→ **Objective A**
Please collect every line of the rows below that contains the word "range".

→ **Document passage**
In a recent post, Patent Policy on the Back of a Napkin, Alexander Tabarrok makes a Laffer-curve style “argument” that patent rights are currently “too strong.” Of course, he is correct that patent rights are too strong. But there are so many problems with his position.

Here Tabarrok is implicitly adopting a wealth-maximization/utilitarian approach to policy. There are several problems with this, as I detailed in Against Intellectual Property. For one, it assumes that values are cardinal and interpersonally comparable, even though they are not. And it assumes that if a given policy helps A more than it hurts B, this is justified. But this is false; it does not follow that it is justified  to violate B’s rights just because A feels some more intense joy greater than B’s pain. Also: there is no evidence anyway that patent policy produces any kind of net societal gains at all. This should be evident from Tabarrok’s ridiculous Laffer-curve of innovation vs. patent strength, which has no numbers associated with it; it’s pure academic whim. (For more criticism of the Laffer curve approach and its application to IP, see  Rothbard’s evisceration, and my post Obama Transition Team Member on “Optimizing” the Patent System, in which I mentioned “the Laffer Curve of Patents”.) Further, such an unprincipled, utilitarian approach leads to other unlibertarian ideas, such as Tabarrok’s proposal that the state  take tens of billions of dollars from taxpayers and award it to people it deems “innovative”, to encourage innovation (see my post $30 Billion Taxfunded Innovation Contracts: The “Progressive-Libertarian” Solution).

→ **Entries supplied**
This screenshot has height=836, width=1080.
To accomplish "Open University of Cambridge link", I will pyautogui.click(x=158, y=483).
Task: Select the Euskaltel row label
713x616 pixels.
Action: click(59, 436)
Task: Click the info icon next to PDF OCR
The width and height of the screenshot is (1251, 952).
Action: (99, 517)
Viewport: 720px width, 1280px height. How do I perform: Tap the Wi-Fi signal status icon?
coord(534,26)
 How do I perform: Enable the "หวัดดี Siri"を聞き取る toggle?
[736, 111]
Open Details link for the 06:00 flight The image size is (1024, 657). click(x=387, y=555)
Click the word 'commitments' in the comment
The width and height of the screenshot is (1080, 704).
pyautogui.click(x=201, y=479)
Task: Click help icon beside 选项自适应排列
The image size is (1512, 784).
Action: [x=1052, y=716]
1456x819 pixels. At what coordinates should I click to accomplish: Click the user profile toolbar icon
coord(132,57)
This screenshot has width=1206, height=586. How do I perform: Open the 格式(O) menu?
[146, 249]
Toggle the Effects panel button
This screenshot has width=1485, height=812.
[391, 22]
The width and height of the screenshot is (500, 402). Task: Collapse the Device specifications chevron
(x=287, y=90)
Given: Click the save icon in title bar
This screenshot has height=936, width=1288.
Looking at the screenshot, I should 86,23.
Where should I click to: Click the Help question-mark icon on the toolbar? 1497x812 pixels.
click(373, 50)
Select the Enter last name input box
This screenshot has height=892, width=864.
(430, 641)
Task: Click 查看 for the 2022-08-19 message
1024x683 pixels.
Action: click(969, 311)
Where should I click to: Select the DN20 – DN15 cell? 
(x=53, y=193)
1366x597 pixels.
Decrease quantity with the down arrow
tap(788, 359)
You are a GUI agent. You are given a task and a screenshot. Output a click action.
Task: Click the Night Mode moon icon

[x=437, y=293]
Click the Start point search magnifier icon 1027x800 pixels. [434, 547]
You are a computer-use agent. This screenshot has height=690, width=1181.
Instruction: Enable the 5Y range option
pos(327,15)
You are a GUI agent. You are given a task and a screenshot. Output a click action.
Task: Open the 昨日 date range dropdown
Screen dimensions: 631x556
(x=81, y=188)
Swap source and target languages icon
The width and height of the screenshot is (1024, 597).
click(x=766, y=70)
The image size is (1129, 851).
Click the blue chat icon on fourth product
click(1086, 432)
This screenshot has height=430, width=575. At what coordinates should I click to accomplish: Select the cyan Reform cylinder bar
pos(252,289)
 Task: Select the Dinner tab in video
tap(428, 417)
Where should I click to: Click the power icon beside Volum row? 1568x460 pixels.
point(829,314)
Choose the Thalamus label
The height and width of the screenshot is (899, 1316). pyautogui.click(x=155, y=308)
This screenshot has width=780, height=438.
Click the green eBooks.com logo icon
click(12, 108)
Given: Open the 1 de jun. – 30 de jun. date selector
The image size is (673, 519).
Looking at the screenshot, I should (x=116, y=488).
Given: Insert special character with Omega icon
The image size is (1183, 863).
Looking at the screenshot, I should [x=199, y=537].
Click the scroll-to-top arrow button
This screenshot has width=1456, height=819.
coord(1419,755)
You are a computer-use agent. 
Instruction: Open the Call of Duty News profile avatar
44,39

→ **Objective B**
In the patent policy passage, what is the title of Alexander Tabarrok's recent post?

→ **Problem solution A**
Instruction: Enable the 5Y range option
Task: Open the 昨日 date range dropdown

→ **Problem solution B**
Patent Policy on the Back of a Napkin